Entre as numerosas sondagens a que os portugueses têm respondido
conta-se a que diz respeito à credibilidade das profissões,
onde os jornalistas têm invariavelmente marcado pontos,
com vários primeiros lugares nos sucessivos painéis
sobre o tema.
Tendo sido, em tempos, praticante a tempo inteiro desse sacerdócio
ou desse ofício, e tendo sido recentemente repescado para
reutilizar alguns dos conhecimentos adquiridos nesta matéria,
não posso deixar de me interrogar: o que é um jornalista?
A pergunta não é meramente retórica. Apesar
de não se falar de nenhum animal fabuloso, cujos contornos
fantásticos e comportamentos complexos que exigem investigações
aturadas, a verdade é que a sociologia das profissões,
desde logo com Weber à cabeça, sempre conheceu
no processo de identificação desta profissão
em particular, dificuldades acrescidas. Um engenheiro estuda
engenharia. Um médico estuda medicina. Um advogado estuda
advocacia. O que é que estuda um jornalista? Um médico,
um advogado, um engenheiro são jornalistas quando escrevem
nos jornais?
A pergunta tem mais sentido do que se pensa. Debaixo do mesmo
estatuto profissional já se chamou jornalista a muitas
e variadas coisas e conheci três tipos de jornalistas:
- os antigos jornalistas neuróticos que cultivavam a notícia
feita à base de uma mistura explosiva de cafeína
e de adrenalina. Era um mito e uma verdade. Fazem lembrar um
pouco alguns animais animais fabulosos que nunca existiram do
modo ideal típico que os concebemos mas dos quais à
força de tanto falarmos passaram a existir na nossa memória.
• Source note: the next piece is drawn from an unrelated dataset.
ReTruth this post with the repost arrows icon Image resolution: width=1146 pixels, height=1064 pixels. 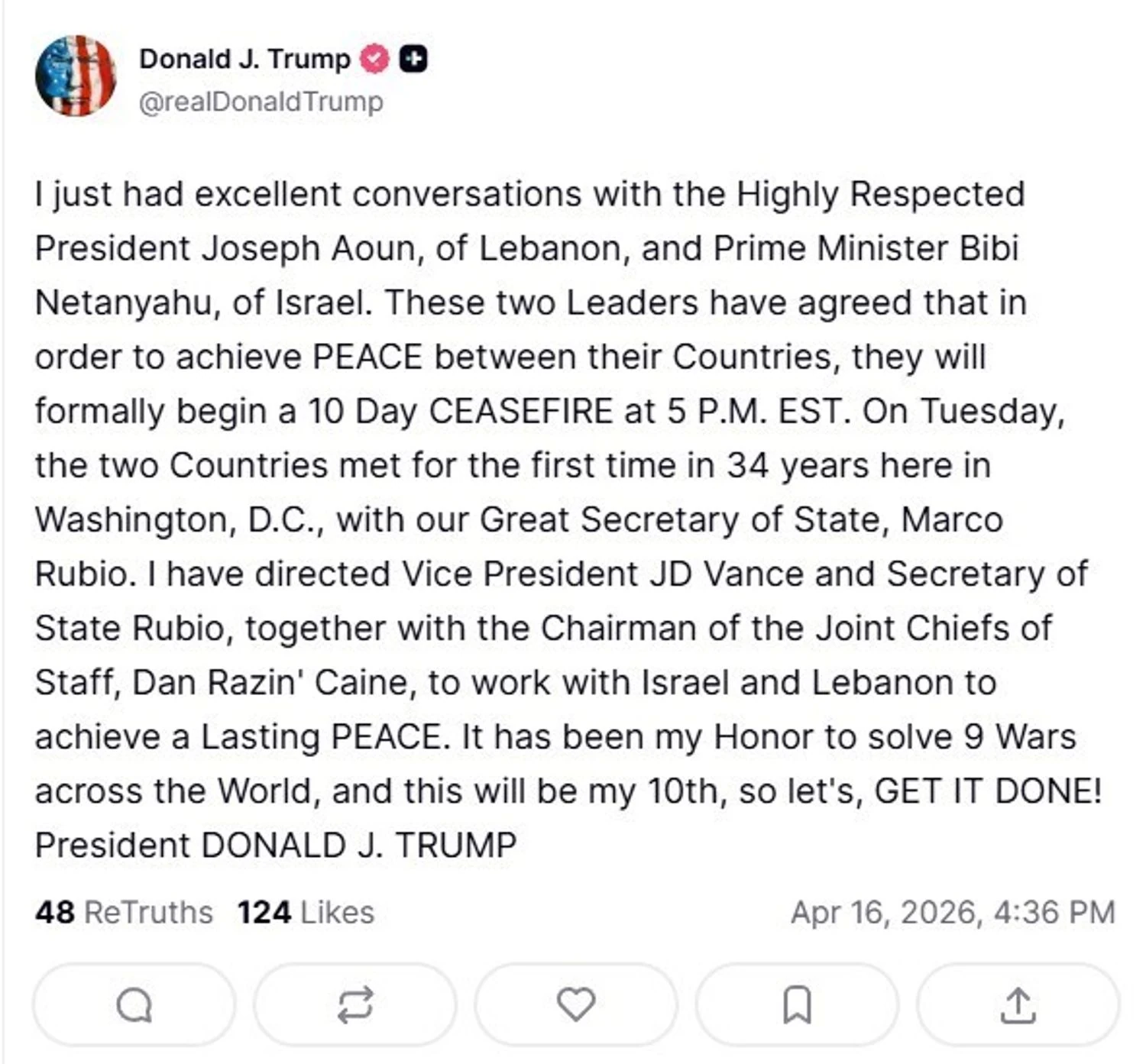[355, 1004]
- os jornalistas da transição. Conheciam o saber
da tarimba mas já usavam alguns instrumentos reflexivos
que lhes permitia interrogarem-se sobre o que faziam. Passaram
por uma raivosa crença na luta de classes, no decurso
da qual se interrogaram sobre se haviam de ficar ou não
do lado do povo, mas acabaram por ir ficando do lado do bom senso.
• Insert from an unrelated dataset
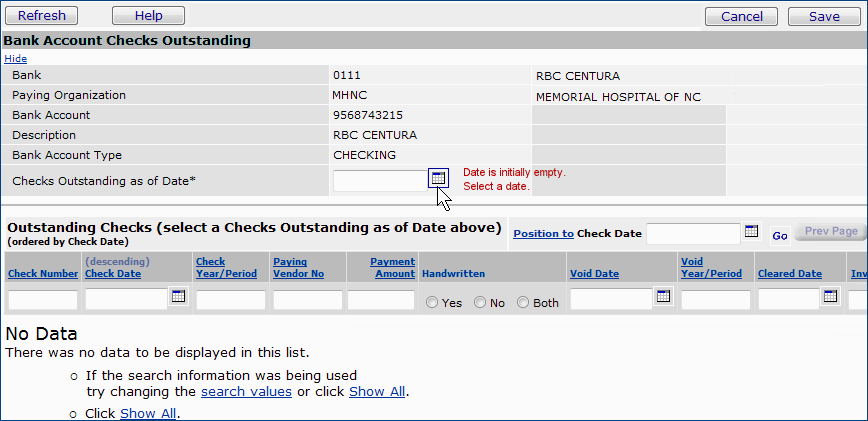Select Yes for Handwritten filter
868x421 pixels.
(432, 302)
- Finalmente, os jornalistas da nova era. Alguns, pelo menos
alguns, reúnem algumas características:
a) Têm uma tendência exagerada para não terem
a certeza exacta do que é uma notícia, sendo mesmo
de suspeitar que entendem que a fabricação da notícia
é o elemento menos importante do processo jornalístico;
b) percebem imenso de computadores ou, pelo menos, convencem-nos
disso;
c) dedicam-se com afã à gestão e ao tráfico
de informações e acham o máximo fabricarem
bonecos virtuais para apresentarem as suas notícias. Chegamos
assim ao jornalista de plástico, um homus jornalisticus
informatizado e up to date, competitivo e capaz de produzir
conteúdos para as redes. São verdadeiramente "cool".
Descontando-se o mecanismo ideal típico que se esconde
por detrás de cada caricatura parece evidente que algo
do antigo publicista morreu, algures naquela época em
que a imprensa industrial fuzilou a opinião a fim de poder
vender um produto igual a toda a gente. Será que das novas
transformações que as tecnologias informáticas
introduzem vai resultar um novo publicista que pretende recuperar
a Internet como meio para proceder à sintonia da sua agenda
com a agenda das comunidades em que está inserido, como
defende o jornalismo cívico- ou um tecnólogo competente,
de máquina digital a tiracolo, com bits no lugar das ideias,
fascinado pelas suas próteses tecnológicas mas
incapaz de perceber o que elas podem trazer de novo à
maneira como se narra o mundo e se opina sobre ele?
Felizmente, que nesta crónica de duas páginas apenas
se faz um rascunho da evolução das espécies.
Porém, existe uma lacuna em aberto: para além de
suspeitar que ao longo deste processo filogenético se
perdeu alguma coisa, tendo ganho eventualmente outras que ainda
importa ajuizar, ponderar, conhecer continua, mais do que nunca,
por definir a verdadeira identidade desta profissão. Uma
parte desta resposta terá que ser pensada nas Universidades.